Plan B featured Miranda Carrington safe and sound with a bodyguard, not dragged through the dirty alleys of Cascais. He'd arranged the scenario carefully. He'd approached Miranda just as the general had ordered, making it appear he was luring her away. But he'd also arranged for his kidnapping attempt to be thwarted. He'd even planned to go down in the process.
But the agents he'd had breakfast with only an hour before had not arrived.
Straddling a thin dark line was a hell of a way to live. He'd been forced to stall, to keep Miranda in the open, in front of witnesses who would see the ambassador's daughter forcibly wrested from him. Whether with Hawk Monroe or Plan A's fatigue-clad security agent Pedro Vasquez, she should have been nearing Lisbon by now, hustled onto a plane out of the country. But an unknown assailant had mowed down both plans and both men, leaving Sandro with an angry woman and one hell of a problem.

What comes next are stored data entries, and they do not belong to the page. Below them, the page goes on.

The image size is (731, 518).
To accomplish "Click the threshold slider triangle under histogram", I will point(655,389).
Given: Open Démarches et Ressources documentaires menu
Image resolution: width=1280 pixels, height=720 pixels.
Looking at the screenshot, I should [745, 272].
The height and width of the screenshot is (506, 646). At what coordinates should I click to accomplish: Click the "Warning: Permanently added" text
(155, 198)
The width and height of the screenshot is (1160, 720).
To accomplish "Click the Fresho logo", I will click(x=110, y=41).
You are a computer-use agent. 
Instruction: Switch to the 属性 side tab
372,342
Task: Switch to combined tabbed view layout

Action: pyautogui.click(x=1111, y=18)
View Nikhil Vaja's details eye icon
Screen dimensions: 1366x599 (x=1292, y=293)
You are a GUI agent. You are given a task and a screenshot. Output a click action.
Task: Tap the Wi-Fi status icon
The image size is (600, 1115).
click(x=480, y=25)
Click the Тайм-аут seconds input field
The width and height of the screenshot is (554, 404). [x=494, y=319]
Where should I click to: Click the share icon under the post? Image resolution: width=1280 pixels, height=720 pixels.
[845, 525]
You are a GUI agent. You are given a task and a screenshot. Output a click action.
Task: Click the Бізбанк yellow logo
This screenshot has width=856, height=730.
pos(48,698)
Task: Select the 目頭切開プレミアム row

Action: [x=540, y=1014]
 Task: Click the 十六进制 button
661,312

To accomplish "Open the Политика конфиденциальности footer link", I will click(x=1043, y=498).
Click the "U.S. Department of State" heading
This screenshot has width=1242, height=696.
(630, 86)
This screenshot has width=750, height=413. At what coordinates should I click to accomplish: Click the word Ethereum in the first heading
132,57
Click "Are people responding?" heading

Possession of Miranda Carrington didn't figure into any of his plans, not C, not D, not even Z. Possession of Miranda Carrington went against every strategy, every rule, in the International Security Alliance operations manual. And unless Sandro played his cards right, the ominously silent ambassador's daughter could not only ruin years worth of work, but get them both killed in the process. Again.
This time for good.
Staying alive demanded he find a way to unload his unwanted charge before anyone realized he had her. Her disappearance would be viewed as kidnapping, and the fallout would create an international fiasco. The United States government couldn't sanction his actions, nor could the ISA claim him, not when doing so would forfeit years of undercover operations.
The low burn in his shoulder intensified, forcing Sandro to bite back a muttered curse. He had to maneuver out of this jam all by himself, just like he'd fallen into it. He'd long since learned the risk of putting his life into the hands of others. No way would he jeopardize the fate of an innocent woman.